They ate with gusto. Askia focused his attention on the face of the girl sitting in front of him. She was hungry and savoured her kavarma with a lack of inhibition that pleased him. She did not hold back. She licked her fingers. She was not one of those high-society ladies with affected manners. She was Olia. Askia licked his fingers too. He felt good with this girl in the present tense of his story.
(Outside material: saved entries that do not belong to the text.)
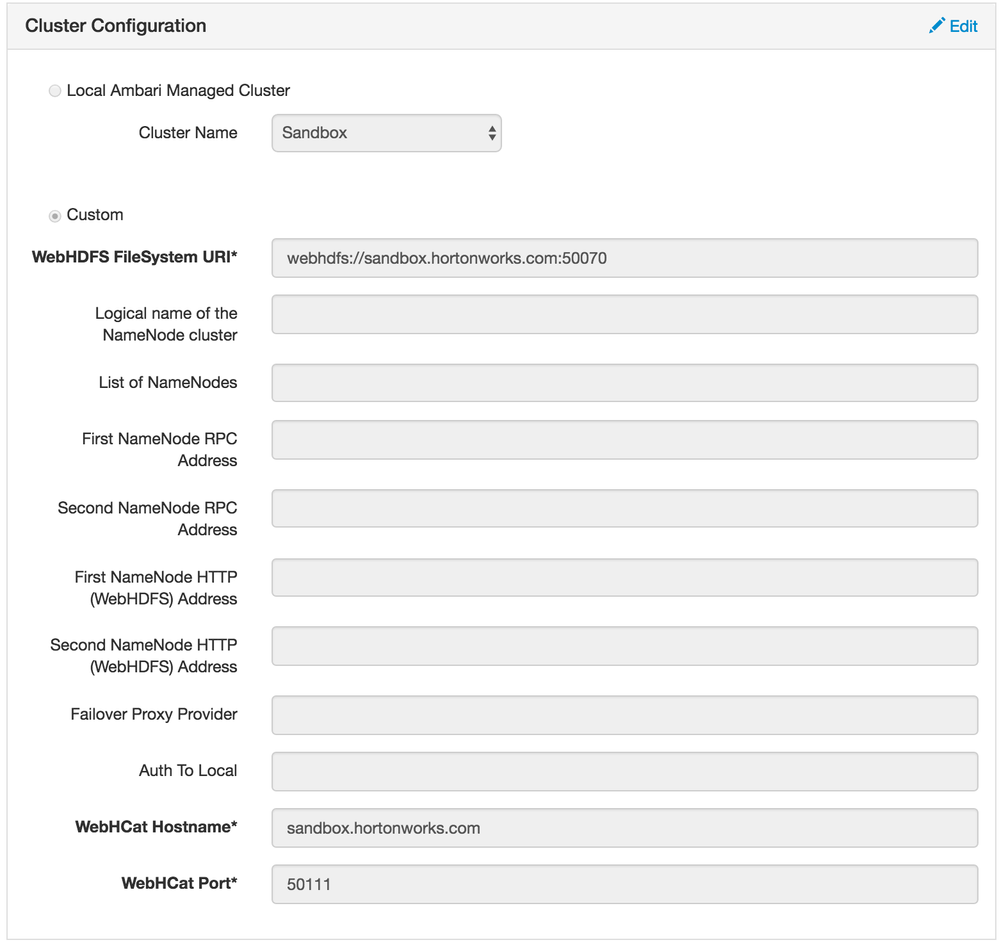Select the Custom radio option
Image resolution: width=999 pixels, height=945 pixels.
coord(55,216)
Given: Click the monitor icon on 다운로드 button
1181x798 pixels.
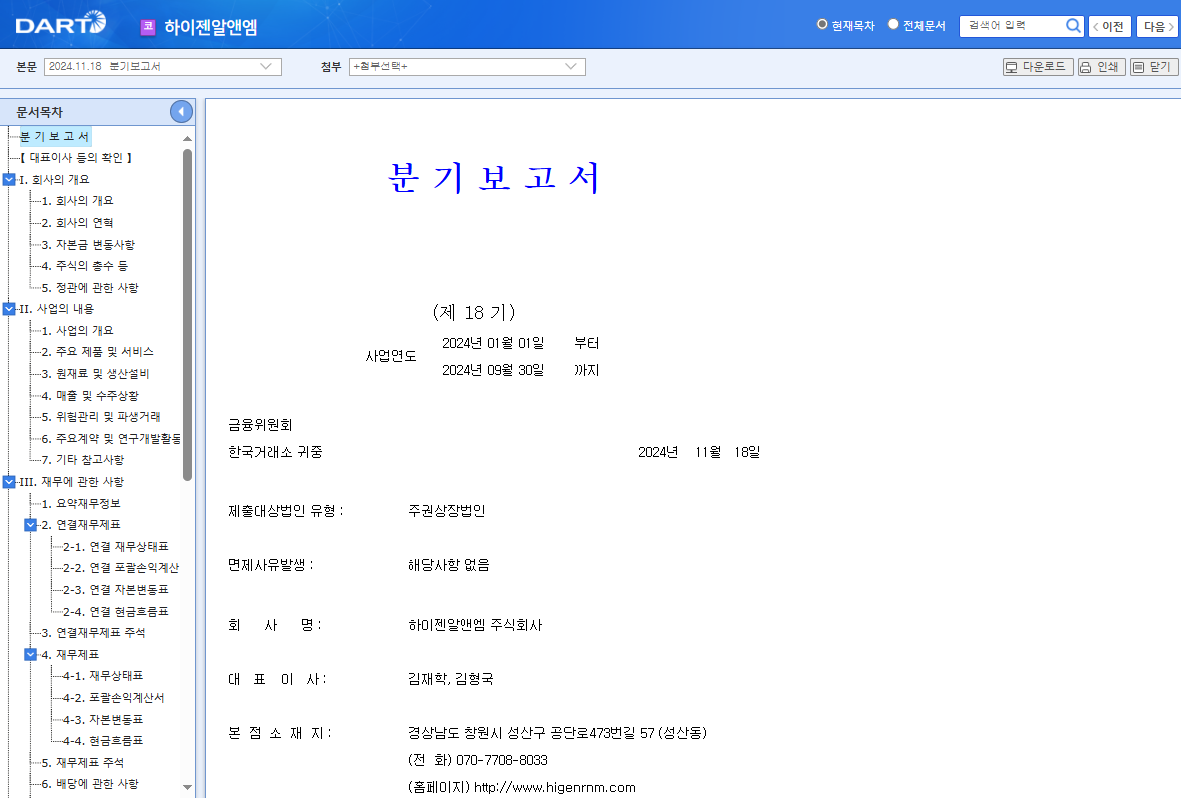Looking at the screenshot, I should pyautogui.click(x=1012, y=67).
She confided that she wanted to go back. She missed her parents. It had been ten long years. Since she had seen her family, and Sofia. She had set aside enough money to provide for contingencies back home. She had finished building the house where she would live with her parents. In Sofia she would ask forgiveness of Saint Nedelya for having sold her body in the arenas of Lutetia. At first, in 1999. She had arrived in the city with a head full of plans and nothing in her pockets, having depleted all her savings to pay for the weeklong train ride from Sofia to Paris. A matter of survival. While waiting for word from one of the fashion magazines where she had left her CV, she applied for work as a waitress and a cleaning woman, but because of her vagabond gypsy appearance, the doors of the restaurants and homes stayed shut, so the only capital she could count on was her body. Until November 4, 2003, the day the owner of Le Bulgare, where she scrubbed pots and pans for fifty euros a week and a miserable maid’s room in the nineteenth arrondissement, brought her a letter from Orléanne, a magazine interested in her work, in the pictures of anonymous models she had hired for a pittance in the narrow back streets of Sofia. Now all she wanted was to be back in her city, among her family and friends, in the haunts of her childhood. To stroll down the alleys of Borisova, to sit for a while on the front steps of St. Petka Samardshijska. Places that she carried inside her but whose shape she feared would in time be lost to her.
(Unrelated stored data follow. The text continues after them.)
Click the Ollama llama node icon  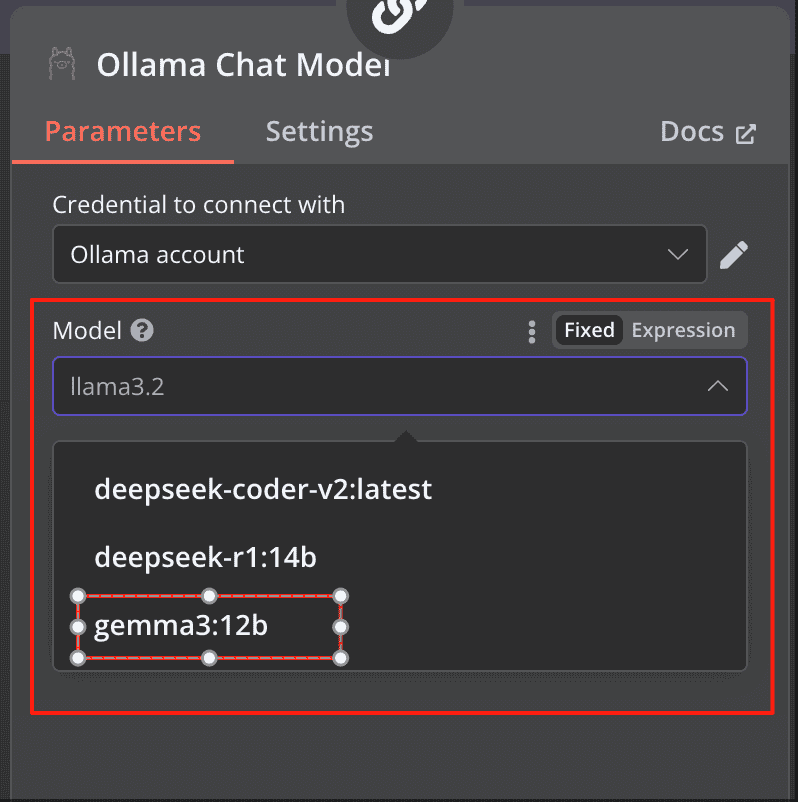[62, 65]
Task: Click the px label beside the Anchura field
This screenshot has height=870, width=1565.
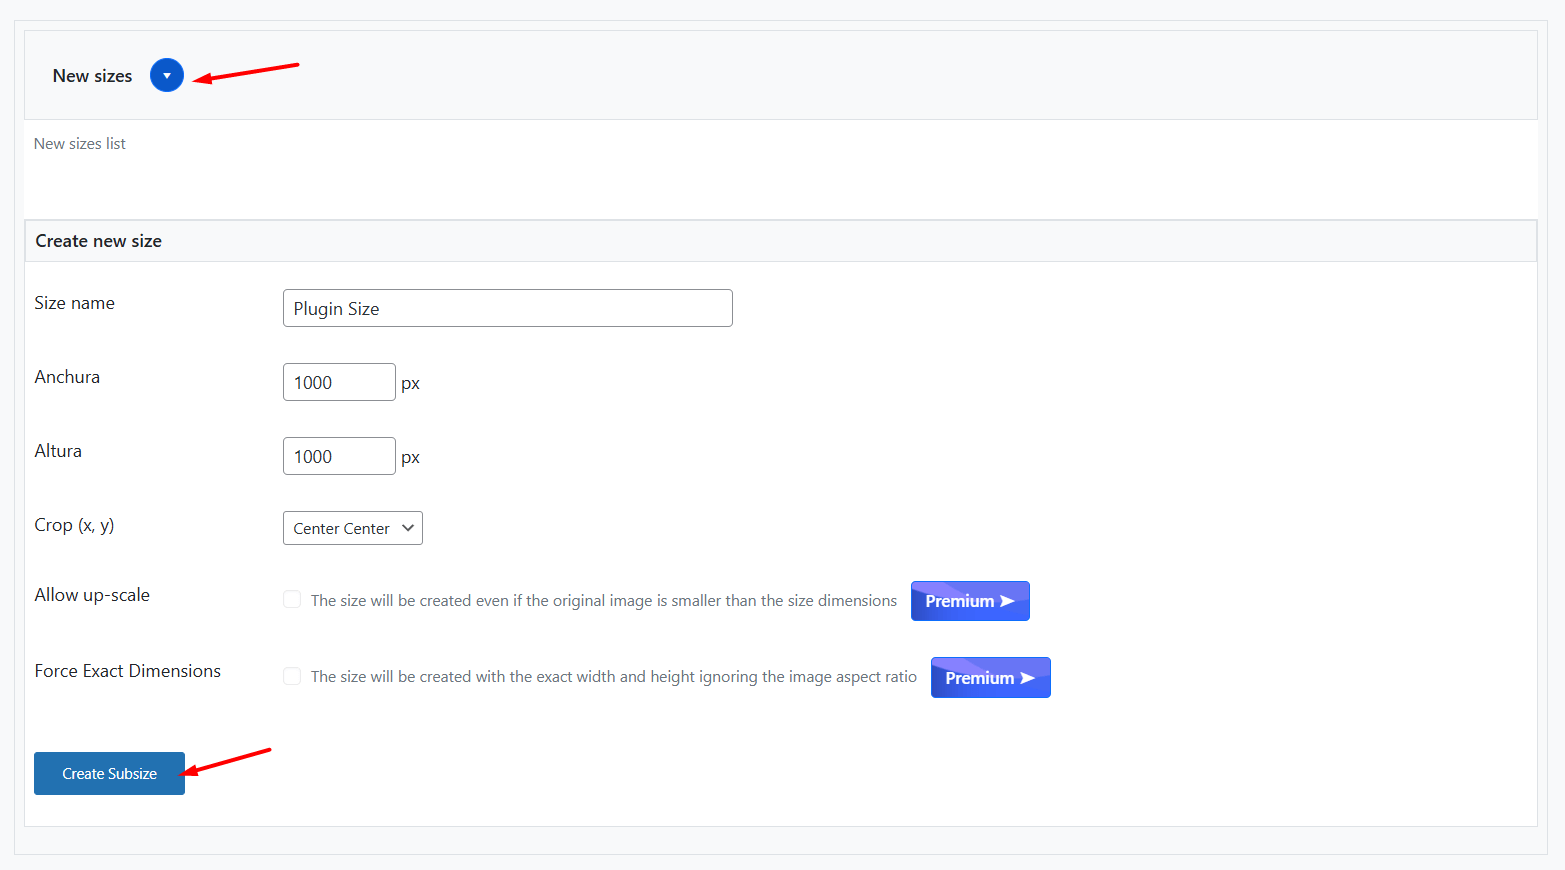Action: coord(410,382)
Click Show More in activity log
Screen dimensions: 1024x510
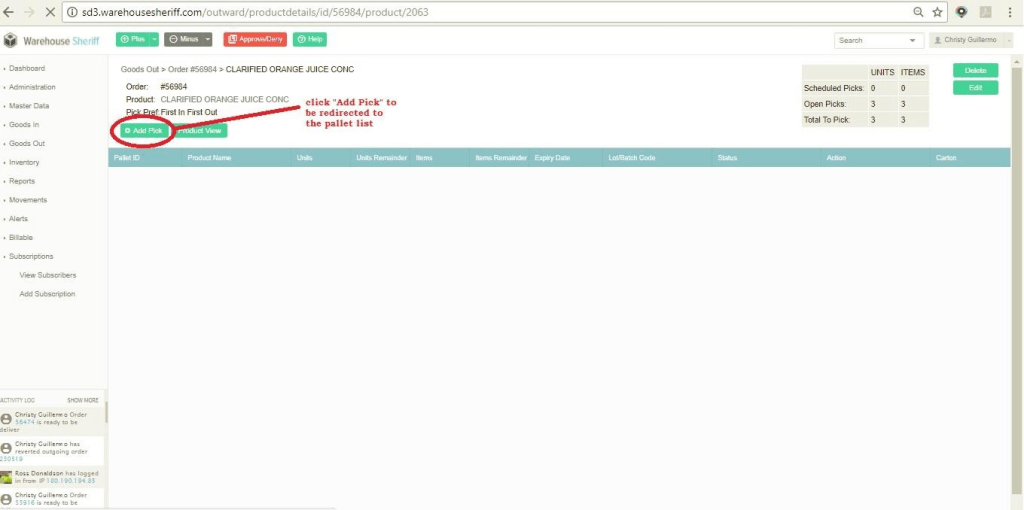tap(82, 400)
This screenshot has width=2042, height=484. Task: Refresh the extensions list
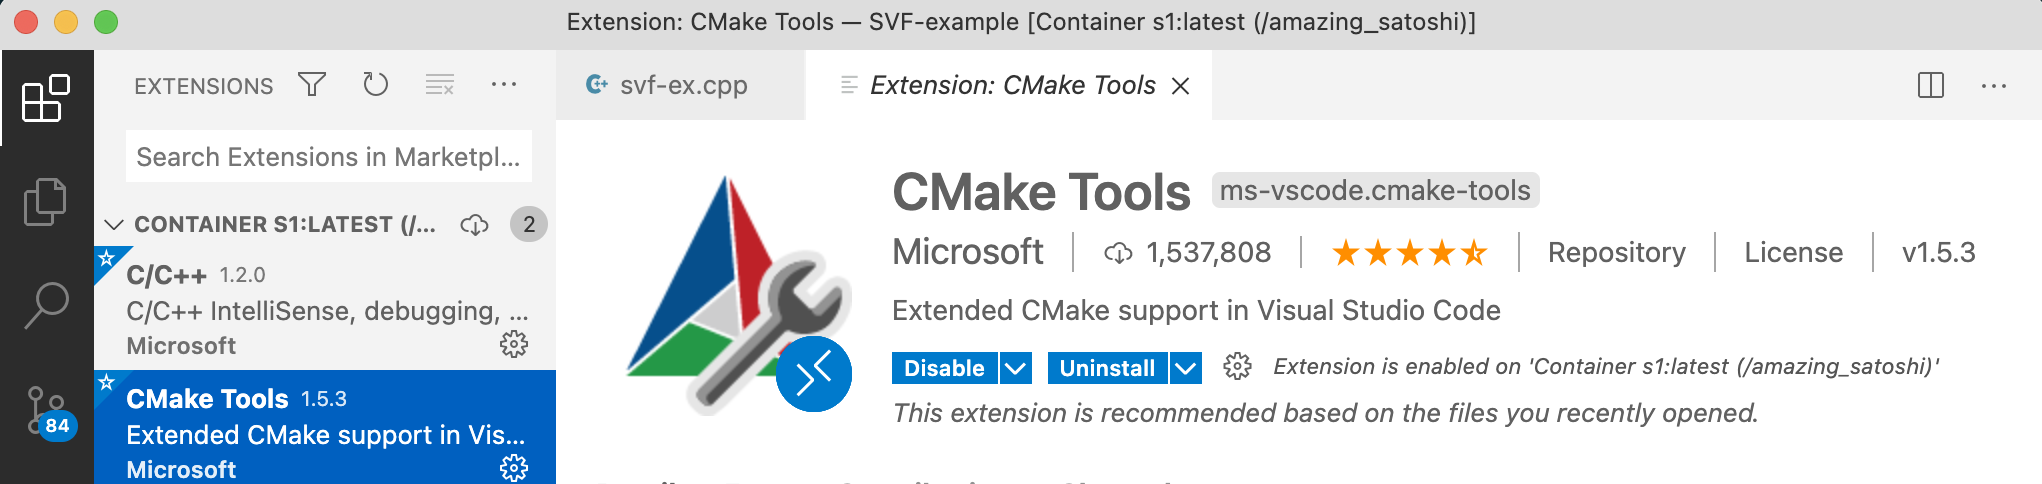pyautogui.click(x=375, y=85)
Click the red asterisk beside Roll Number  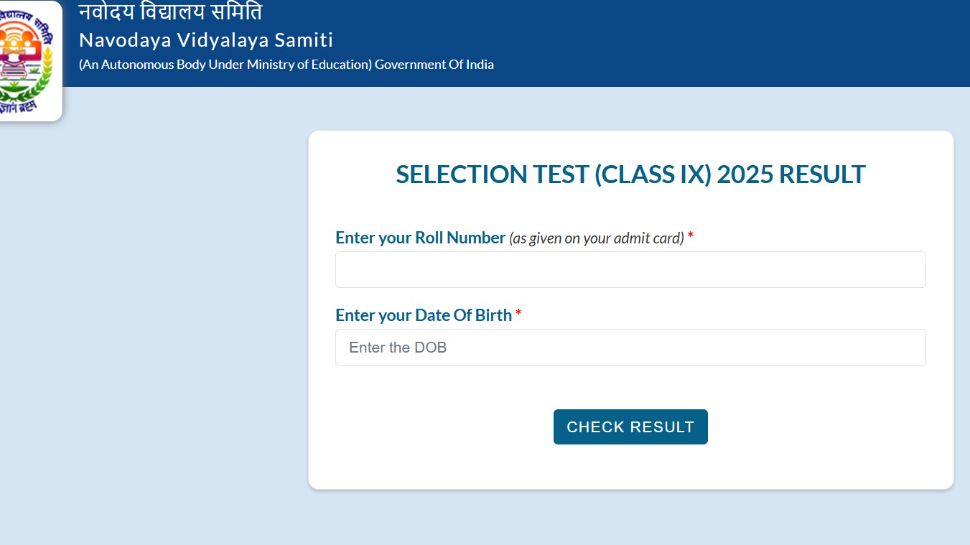[690, 237]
Askia, meanwhile, had no desire to return to his city on the gulf with the Fréau garden where dogs and men had been burned, the edge of the sea and the sadness of the rowers, the Place de l’Indépendance, where freedom had eventually been consumed by the flame held aloft by the statue in the square, the three murky lagoons that reeked of death, the lagoons where his father perhaps had drowned himself to cut short the long trek. So he should have asked himself, What are you doing here, Askia? The father is an excuse. You made him up to account for your tribulations. He had no wish to see the colonial palace and the ruined wharf again, the military camps that occupied the heart and belly of the city where he had grown up.

Olia had listened to him without interrupting, looking at him with an intent stare. He was unaware of how much time had passed. The waiter brought the bill. She wanted to go somewhere else. Askia took her to the Beaubourg plaza, where his friends went about their business.

14

ON THE WAY, he looked at the girl and sensed the question Who are you? coming back into her eyes. He thought that to say and to understand Who he is he would have to go very far into the past, to the curves and edges of those country roads that he had tramped over with his parents after leaving the Sahel. He would have to replay the scenes with the dead trees, the dry brushland, and the silence that had enveloped their migration. His mother would later inform him that it had been during the terrible Sahelian harmattan of 1967. Judging from his birth certificate, dated February 12, 1962, he must have been going on five years old, just as his scattered memories led him to believe.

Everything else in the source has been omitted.